◆ **Written problem**
Count the lines in the listing below that contain the string "user" and reply with that number alone.

══════════

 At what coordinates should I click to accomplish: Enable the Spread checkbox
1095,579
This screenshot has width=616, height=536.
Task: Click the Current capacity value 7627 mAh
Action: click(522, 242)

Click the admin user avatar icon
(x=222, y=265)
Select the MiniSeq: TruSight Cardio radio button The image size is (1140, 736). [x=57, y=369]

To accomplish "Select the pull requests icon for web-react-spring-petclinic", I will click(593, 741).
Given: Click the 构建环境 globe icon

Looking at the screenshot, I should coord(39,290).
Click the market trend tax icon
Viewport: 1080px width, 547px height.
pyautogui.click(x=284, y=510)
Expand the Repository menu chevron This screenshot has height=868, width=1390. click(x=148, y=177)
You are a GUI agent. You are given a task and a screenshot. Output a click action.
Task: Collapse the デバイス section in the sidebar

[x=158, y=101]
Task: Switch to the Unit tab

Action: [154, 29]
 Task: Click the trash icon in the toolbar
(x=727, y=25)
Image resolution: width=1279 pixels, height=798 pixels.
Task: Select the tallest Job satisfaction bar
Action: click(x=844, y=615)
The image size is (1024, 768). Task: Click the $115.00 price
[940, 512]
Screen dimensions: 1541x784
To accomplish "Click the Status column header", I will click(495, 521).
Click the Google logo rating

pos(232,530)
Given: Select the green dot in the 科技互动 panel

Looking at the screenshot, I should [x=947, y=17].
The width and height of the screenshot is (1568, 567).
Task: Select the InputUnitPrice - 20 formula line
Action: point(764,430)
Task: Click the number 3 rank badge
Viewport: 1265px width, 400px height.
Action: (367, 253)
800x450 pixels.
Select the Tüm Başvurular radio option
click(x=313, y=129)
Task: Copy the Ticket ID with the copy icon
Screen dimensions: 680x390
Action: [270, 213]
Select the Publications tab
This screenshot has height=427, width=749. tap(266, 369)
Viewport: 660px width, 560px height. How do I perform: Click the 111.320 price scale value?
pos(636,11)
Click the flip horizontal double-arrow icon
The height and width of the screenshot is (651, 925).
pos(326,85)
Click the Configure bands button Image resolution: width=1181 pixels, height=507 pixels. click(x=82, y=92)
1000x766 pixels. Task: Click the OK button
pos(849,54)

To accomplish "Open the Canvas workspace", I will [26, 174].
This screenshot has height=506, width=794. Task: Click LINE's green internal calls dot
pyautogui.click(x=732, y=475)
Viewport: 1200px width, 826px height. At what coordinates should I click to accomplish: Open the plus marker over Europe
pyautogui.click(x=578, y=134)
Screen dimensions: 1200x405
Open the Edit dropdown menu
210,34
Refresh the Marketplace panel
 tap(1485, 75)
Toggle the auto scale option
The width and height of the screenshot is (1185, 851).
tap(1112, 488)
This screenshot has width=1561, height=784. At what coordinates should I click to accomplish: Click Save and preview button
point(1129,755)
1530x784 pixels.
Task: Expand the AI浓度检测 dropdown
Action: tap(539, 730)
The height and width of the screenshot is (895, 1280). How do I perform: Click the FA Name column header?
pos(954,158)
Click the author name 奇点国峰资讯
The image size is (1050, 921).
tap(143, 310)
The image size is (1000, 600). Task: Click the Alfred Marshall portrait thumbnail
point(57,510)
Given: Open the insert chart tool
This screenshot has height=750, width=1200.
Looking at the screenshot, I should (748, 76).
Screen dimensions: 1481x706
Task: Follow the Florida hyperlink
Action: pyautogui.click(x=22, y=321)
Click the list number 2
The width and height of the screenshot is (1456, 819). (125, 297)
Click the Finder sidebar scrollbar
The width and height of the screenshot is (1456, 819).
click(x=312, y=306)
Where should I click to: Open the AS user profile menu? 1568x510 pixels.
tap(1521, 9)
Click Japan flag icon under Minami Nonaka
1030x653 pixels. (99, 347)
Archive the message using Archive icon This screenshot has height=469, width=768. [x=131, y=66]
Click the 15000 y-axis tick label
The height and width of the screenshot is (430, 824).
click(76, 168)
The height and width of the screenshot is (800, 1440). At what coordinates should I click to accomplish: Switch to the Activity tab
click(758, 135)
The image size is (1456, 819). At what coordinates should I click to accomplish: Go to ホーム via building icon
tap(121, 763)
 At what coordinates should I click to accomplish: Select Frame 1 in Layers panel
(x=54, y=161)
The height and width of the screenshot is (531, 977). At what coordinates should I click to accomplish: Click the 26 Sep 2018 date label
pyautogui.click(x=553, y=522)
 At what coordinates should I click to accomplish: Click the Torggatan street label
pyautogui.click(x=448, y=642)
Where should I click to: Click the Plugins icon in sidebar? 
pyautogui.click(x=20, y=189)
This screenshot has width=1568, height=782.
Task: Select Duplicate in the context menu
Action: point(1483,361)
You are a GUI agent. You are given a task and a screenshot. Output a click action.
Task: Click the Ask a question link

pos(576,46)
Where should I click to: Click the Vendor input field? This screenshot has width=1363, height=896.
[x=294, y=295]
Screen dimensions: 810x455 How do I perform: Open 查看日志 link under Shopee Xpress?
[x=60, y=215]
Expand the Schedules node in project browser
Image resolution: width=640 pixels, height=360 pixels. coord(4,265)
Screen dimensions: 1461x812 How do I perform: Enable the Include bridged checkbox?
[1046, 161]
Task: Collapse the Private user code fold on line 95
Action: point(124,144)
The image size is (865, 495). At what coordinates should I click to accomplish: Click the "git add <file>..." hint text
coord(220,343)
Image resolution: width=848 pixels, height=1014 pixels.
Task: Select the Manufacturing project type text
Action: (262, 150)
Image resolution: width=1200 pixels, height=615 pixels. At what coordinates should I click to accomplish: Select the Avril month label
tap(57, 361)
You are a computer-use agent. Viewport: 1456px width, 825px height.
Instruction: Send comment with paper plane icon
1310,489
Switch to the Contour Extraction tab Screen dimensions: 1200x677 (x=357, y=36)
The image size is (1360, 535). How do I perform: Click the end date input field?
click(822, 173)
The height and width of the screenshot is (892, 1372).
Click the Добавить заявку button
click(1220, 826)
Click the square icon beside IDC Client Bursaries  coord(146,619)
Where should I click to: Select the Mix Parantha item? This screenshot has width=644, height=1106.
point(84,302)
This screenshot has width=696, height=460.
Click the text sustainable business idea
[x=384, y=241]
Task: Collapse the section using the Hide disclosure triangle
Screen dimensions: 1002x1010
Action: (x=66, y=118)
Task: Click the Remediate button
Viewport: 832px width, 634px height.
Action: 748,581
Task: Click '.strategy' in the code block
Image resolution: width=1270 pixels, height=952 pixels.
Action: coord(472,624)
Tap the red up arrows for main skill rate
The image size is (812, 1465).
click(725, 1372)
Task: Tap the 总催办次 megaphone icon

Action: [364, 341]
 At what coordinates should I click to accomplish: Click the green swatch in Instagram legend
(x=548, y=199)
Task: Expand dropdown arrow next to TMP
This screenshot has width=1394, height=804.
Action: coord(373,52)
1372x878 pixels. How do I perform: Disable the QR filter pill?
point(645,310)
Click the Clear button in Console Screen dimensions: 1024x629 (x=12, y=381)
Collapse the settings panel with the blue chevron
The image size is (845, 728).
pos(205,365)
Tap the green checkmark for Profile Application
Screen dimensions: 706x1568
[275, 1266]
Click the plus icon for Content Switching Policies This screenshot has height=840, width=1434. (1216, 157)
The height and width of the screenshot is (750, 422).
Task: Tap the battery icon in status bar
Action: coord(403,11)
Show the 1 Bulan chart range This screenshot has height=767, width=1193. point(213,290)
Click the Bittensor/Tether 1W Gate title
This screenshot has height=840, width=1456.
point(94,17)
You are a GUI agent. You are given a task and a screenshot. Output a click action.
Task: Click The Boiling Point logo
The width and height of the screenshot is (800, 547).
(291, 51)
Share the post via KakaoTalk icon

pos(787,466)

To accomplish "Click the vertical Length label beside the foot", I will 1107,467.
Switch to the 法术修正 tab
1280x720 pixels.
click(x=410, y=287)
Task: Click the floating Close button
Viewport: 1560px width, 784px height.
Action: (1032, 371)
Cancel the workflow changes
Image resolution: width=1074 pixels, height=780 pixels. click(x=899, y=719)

══════════

◆ **Exercise result**
3